Stored records ▸
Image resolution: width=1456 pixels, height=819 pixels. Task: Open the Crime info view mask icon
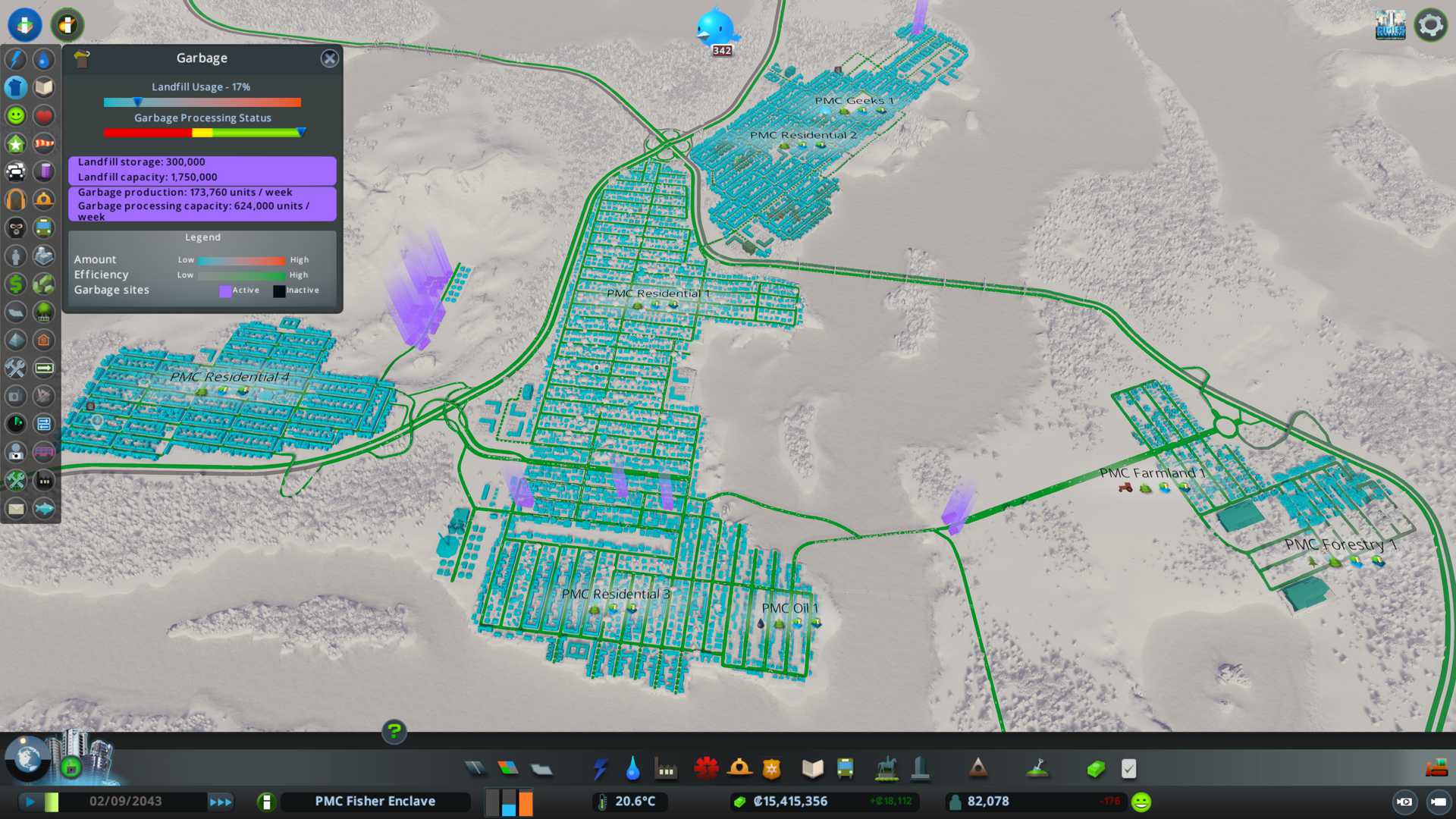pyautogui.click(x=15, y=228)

...

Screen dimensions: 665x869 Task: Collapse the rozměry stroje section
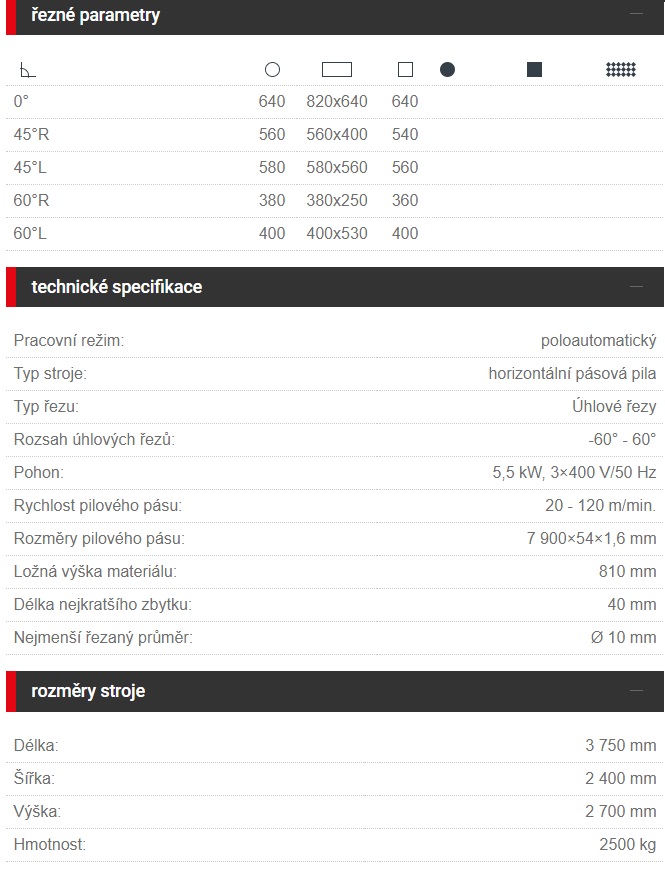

--

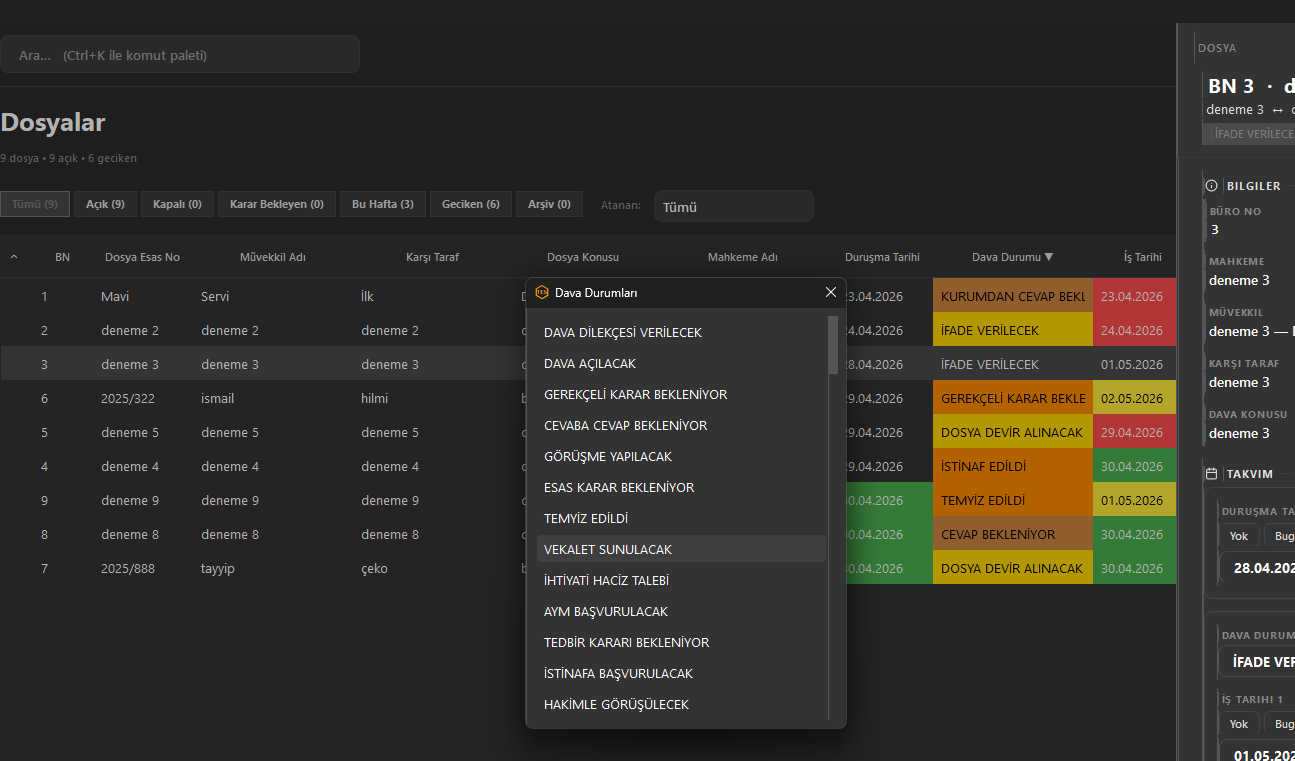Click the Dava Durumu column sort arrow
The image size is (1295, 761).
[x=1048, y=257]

Your task ▸ Copy out the stretch from the line containing "Click the Dava Durumu column sort arrow" through the line containing "[x=1048, y=257]", both included, and leave the pictures out of your answer.

Response for this exercise ▸
Click the Dava Durumu column sort arrow
The image size is (1295, 761).
[x=1048, y=257]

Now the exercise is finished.